Command-line tool¶
pip install ricelang registers a ricelang command. Every subcommand
accepts text as a positional argument, or - to read from stdin (for
pipes). Add --json to any subcommand for machine-parseable output.
ricelang detect¶
Identify the language of text. Returns one ISO 639-3 label, or None if
the text is out of scope (emoji, unsupported script, etc.).
ricelang detect "ထမင်းစားပြီးပြီလား" # mya
ricelang detect "안녕하세요" # kor
ricelang detect "🎉" # None
ricelang --json detect "Pathian nih van" # {"label": "cnh"}
ricelang predict¶
Top-k labels with probabilities, tab-separated by default.
ricelang predict "Pathian nih van" -k 5
# cnh 1.0000
# cfm 0.0000
# ...
ricelang --json predict "你好" -k 3
# {"predictions":[{"label":"zho","prob":1.0},...]}
ricelang convert¶
Burmese encoding conversion (Zawgyi ↔ Unicode).
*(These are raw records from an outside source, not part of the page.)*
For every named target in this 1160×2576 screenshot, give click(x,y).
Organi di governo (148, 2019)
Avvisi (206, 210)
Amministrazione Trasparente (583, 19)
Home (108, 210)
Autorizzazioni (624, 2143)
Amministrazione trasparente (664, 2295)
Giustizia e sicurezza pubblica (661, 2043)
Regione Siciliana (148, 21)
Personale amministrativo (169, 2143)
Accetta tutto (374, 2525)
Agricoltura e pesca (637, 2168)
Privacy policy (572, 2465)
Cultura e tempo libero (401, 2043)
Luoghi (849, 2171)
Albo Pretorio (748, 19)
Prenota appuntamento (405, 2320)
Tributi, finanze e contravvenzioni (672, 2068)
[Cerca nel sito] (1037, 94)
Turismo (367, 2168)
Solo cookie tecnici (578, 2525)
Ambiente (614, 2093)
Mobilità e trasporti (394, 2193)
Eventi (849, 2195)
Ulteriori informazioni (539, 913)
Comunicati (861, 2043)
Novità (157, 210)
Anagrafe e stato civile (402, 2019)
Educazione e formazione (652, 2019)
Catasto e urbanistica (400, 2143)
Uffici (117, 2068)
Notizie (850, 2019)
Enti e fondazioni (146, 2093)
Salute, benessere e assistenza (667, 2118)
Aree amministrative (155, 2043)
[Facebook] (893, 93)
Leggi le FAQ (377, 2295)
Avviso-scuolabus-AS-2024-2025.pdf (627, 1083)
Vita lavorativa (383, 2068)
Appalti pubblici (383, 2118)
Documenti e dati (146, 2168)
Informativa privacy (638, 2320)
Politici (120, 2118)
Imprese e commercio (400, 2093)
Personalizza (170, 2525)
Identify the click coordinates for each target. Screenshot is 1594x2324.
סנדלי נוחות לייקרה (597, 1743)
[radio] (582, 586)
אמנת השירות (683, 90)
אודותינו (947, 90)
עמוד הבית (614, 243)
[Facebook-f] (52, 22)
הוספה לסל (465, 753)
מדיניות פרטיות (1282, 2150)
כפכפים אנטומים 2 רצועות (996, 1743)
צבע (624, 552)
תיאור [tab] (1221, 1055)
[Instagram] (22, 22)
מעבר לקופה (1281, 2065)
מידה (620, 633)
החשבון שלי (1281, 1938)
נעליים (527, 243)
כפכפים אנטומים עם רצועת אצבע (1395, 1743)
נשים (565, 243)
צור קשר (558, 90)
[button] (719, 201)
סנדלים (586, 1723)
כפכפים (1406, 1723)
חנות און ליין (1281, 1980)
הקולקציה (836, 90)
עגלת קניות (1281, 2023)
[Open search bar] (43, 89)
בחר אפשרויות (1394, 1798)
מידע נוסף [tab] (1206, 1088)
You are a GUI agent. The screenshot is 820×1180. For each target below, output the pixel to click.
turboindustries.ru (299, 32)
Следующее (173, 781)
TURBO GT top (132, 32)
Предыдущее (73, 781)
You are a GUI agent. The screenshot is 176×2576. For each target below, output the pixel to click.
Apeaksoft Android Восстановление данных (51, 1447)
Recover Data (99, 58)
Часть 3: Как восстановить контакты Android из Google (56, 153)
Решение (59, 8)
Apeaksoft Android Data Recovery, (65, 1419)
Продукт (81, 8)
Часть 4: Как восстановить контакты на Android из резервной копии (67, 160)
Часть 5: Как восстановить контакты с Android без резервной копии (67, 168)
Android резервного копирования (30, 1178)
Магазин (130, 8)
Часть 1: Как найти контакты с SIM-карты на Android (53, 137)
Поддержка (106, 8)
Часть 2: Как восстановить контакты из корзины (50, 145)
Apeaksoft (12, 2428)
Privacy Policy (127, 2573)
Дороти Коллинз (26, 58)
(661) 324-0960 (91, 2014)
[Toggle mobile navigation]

The --to flag picks the
target encoding.
ricelang convert --to zg "ထမင်းစားပြီးပြီလား" # → Zawgyi
ricelang convert --to uni "ထမင္းစားၿပီးၿပီလား" # → Unicode
ricelang tokenize¶
Tokenize text. The --form flag picks the algorithm; --lang picks the
target language.
# syllable (default) — Burmese/Karen/Mon/Shan
ricelang tokenize "ဖေဖေနဲ့မေမေ"
# ဖေ
# ဖေ
# နဲ့
# မေ
# မေ
# word — CRF segmentation, Burmese only
ricelang tokenize --form word "ဖေဖေနဲ့မေမေ၏ကျေးဇူး"
# ဖေဖေ
# နဲ့
# မေမေ
# ၏
# ကျေးဇူး
# bpe — multilingual subwords (default)
ricelang tokenize --form bpe "Pathian nih van"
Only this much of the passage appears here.